Aufgrund der identischen Basis lässt sich auch das Coupé mit modernem Infotainment inklusive einiger internetbasierter Dienste und zahlreicher Assistenzsysteme wie Verkehrszeichenerkennung, Spurverlassenswarnung und Totwinkelerkennung aufrüschen. Aber irgendwie reduziert sich so ein kompakter BMW dann doch schnell auf das Fahren, zu offensichtlich und mitreißend scheinen die Alleinstellungsmerkmale: Hinterradantrieb, ausgeglichene Gewichtsverteilung und im Fall des M235i sogar ein Sechszylinder-Triebwerk. Serienmäßig muss ein manuelles Sechsganggetriebe mit der Kraft des Dreiliter-Aggregats fertig werden, kürzere Schaltwege sollen dem Fahrer die Arbeit erleichtern.

BMW 2er mit modifiziertem Achtgang-Automatikgetriebe

Das beherrscht die optionale Achtstufenautomatik natürlich noch besser, die dank Launch Control laut Hersteller den Spurt von null auf 100 km/h um zwei Zehntel auf 4,8 Sekunden verkürzt. Da sie nun auch die Kunst des Segelns, also des Auskuppelns bei fehlender Last, beherrscht, will BMW einen Verbrauch von 7,6 L/100 km ermittelt haben (Handschalter: 8,1 L/100 km).

Doch alles ein bisschen zu viel des Guten? Natürlich kommen zum Markstart im März 2014 die populären Dieseltriebwerke (wer hätte das 1973 gedacht?), zunächst als 220d, der 218d folgt kurz darauf. Benziner-Freunde werden zunächst mit dem 220i bedient, später mit dem 225i, US-Kunden bekommen noch den 228i. Und der Allradantrieb x-Drive folgt ebenfalls.

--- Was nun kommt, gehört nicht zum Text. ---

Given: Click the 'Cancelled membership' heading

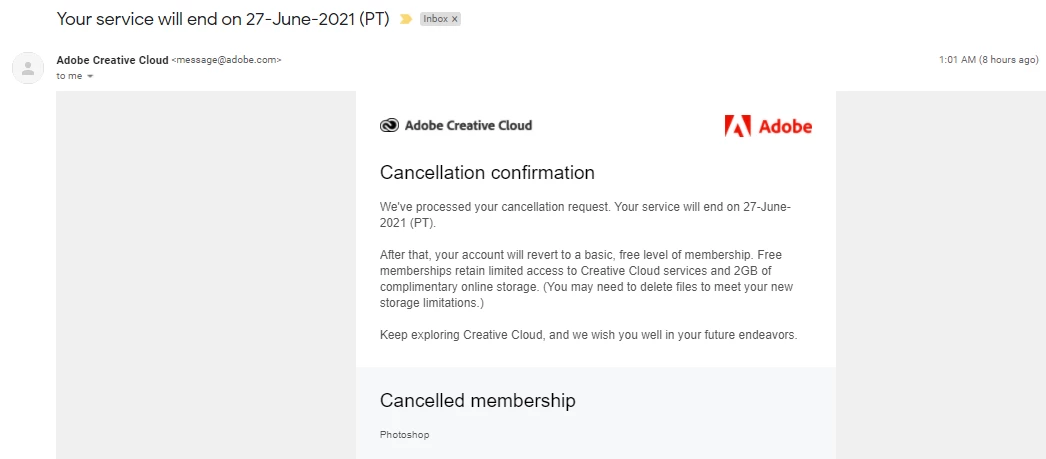Looking at the screenshot, I should 477,401.
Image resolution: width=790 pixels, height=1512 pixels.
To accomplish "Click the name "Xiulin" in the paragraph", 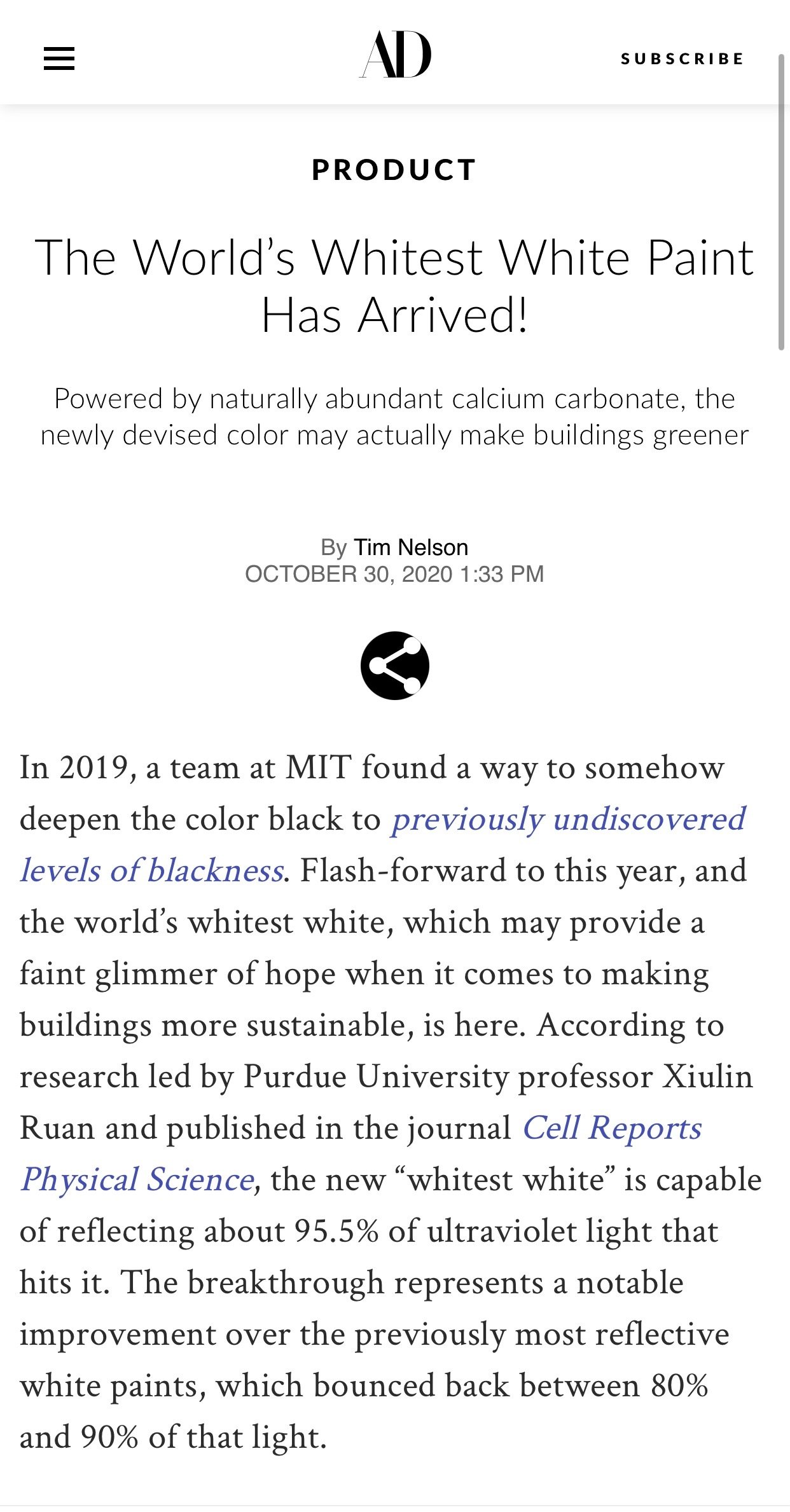I will [x=708, y=1076].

Bliebe noch die Frage, ob sich BMW ähnlich wie bei 3er und 4er ein deutlich modifiziertes Fahrwerk leistet. Die Antwort: nein. Gegenüber dem 1er verfügt der BMW 2er über leicht geänderte Federraten, die M-Performance-Variante noch über eine etwas direkter ausgelegte Lenkung. Jubel bei der Sport-Fraktion: Über das Zubehör-Programm kann ein mechanisches Sperrdifferenzial geordert werden.

Weitere Maßnahme: Die optionalen Adaptiv-Dämpfer bekamen neue Ventile, um das Ansprechen und damit Komfort und Agilität zu verbessern. Ob das stimmt? Der Hersteller bittet noch um etwas Geduld, bevor er den Zündschlüssel herausrückt. Dafür verrät er aber schon mal die Einstiegspreise. Demnach kostet der 218d mit 29.800 Euro 1.850 Euro mehr als der Vorgänger, der zweitürige 118d ist 3.150 Euro günstiger.

Und wie war das 1973? Da kostete ein 2002 Turbo 20.780 D-Mark, völlig unadaptiv und unassistiert, aber mit der Wucht von 170 PS und 240 Nm bei rund 1,1 Tonnen Leergewicht – und vor dem mächtigen Frontspoiler lag die Ölkrise. Erstaunlich, dass überhaupt 1.672 Exemplare gebaut wurden. Wie viele BMW M235i es wohl geben wird? Wir lesen uns in vierzig Jahren.